I cannot write much about Casein protein due to its similarities with whey protein except that… one is slow digested while the other is fast digested, whey is better for workout because it contains higher portion of BCAA compared to Casein protein and also Casein protein is a little bit more nutrient than whey protein.
Creatine is a substance located naturally inside muscle cells and the body can also produce it given you consume essential amino acids. The majority of it, is stored in muscles while few others are stored in liver, brain and kidneys.
We supplement it to increase amount of its substance stored within us, because it is excellent for increasing muscle mass, strength and exercise performances.
Stacking up on Creatine is very much popular among bodybuilders, especially because it offers what every bodybuilder wish for… “muscle preservation”.
During heavy weight lifting and intense exercises, Creatine helps the muscle to produce energy. Creatine supplementation increases your body ATP (Adenosine triphosphate) which is basically transports and store energy (chemical energy) within cells.
Creatine makes your muscle cells observe more water (lift the water into muscle cells), which in turn volumize cell’s size. Hence, it increases workout volume of a single training session… now THAT is an A+ for muscle growth and repairment.
Creatine supplementation cycling which is most common within the bodybuilding community, is divided into 3 types:
1. Loading Phase
Is when you take large amount of Creatine throughout the day, ranges from 15 to 20 grams for 5 to 10 days and the result will show up during those few days.
2. Maintaining Phase
Is when you take moderate to little doses just enough to sustain your muscle mass, usually 5 grams for a long period like 2 months.
3. Break Phase
This is where you stop taking it completely for 4 to 6 months or longer.
I cannot express this enough, YOU WILL NOT SEE ANY IMPROVEMENTS UNLESS… YOU CONSUME LOTS OF WATER.
It is very crucial that you consult your doctor prior taking Creatine, if you have a history in liver dysfunction, heart failure or kidney diseases.
Not every day you can be focus or active before workout let alone lacking energy to perform the way you usually would, that is why people tend to lean on getting extra boost of energy from a Pre-Workout supplements.
Just so you know, there is not one magic supplement that can solve all your lacks, each ingredient in these supplement has its own purpose in relate to energy boost.

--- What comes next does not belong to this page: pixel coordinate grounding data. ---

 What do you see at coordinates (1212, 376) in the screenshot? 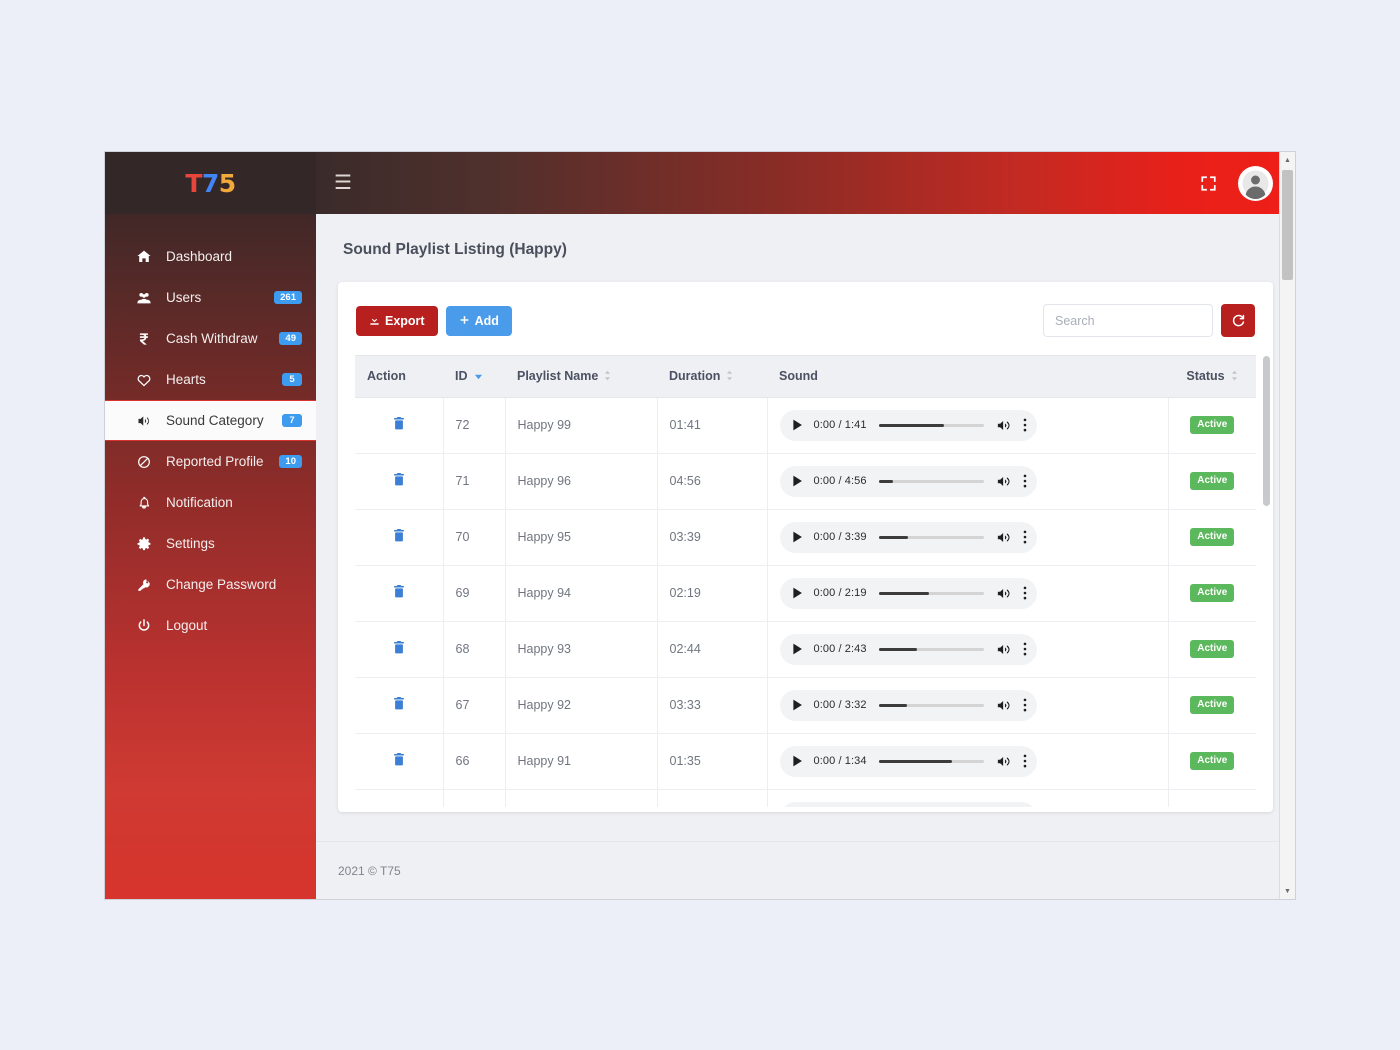
I see `column-header-status: Status` at bounding box center [1212, 376].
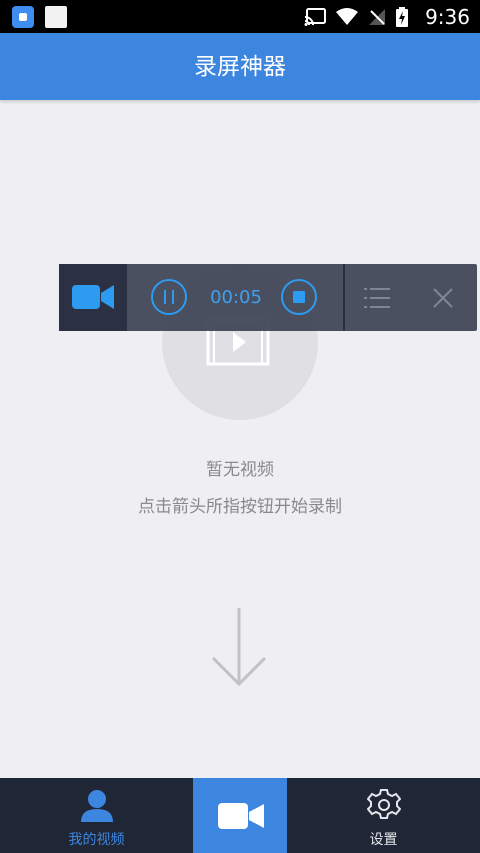 The height and width of the screenshot is (853, 480). I want to click on down-arrow-icon, so click(239, 648).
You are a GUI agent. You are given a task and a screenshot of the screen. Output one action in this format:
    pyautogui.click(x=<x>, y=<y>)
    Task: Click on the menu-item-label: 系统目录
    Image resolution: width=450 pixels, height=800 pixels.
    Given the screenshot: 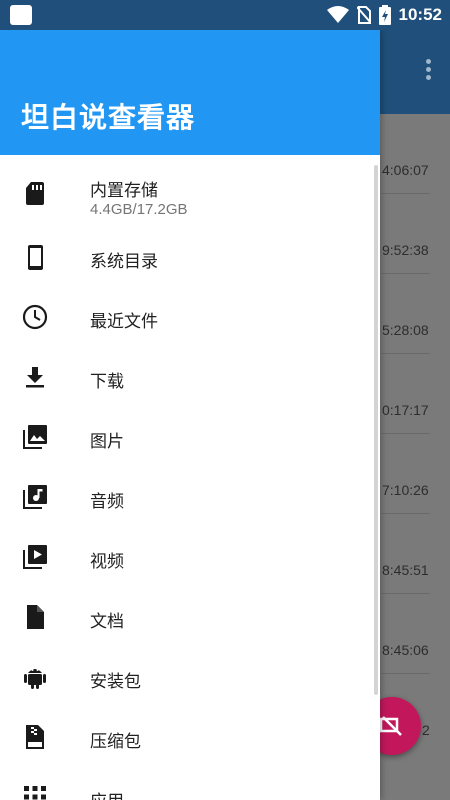 What is the action you would take?
    pyautogui.click(x=124, y=262)
    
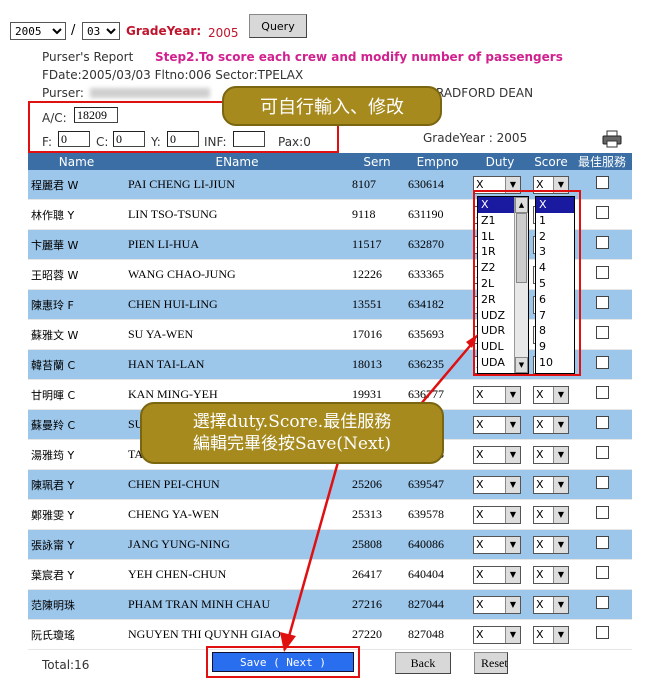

So, make sure you break down “what do you need energy for” and choose the proper ingredients. To name a few of these ingredients characteristics:
Beta-Alanine, its effects are during workout once your muscle start to fatigue, it prevents that and fights off built up acid in you.
Caffeine, helps keeping you less tired by stimulating parts of your brain and helps produce your overall power outputs.
Creatine, sometimes listed within a Pre-Workout formula, its characters mentioned above.
Cirulline, although the body produce it we need more of it, because during exercise our muscle requires nutrients and oxygen so it helps through pumping blood flow to the tissue and reduce muscle soreness later on.
Your Take on It
Do your own research and you will still find what is listed above for Best Muscle Growth Supplements. Even though the supplements mentioned differ completely from one another or have similarities between them, but still… for maximizing seeked results; you need to find a way to fit them all in your daily diet.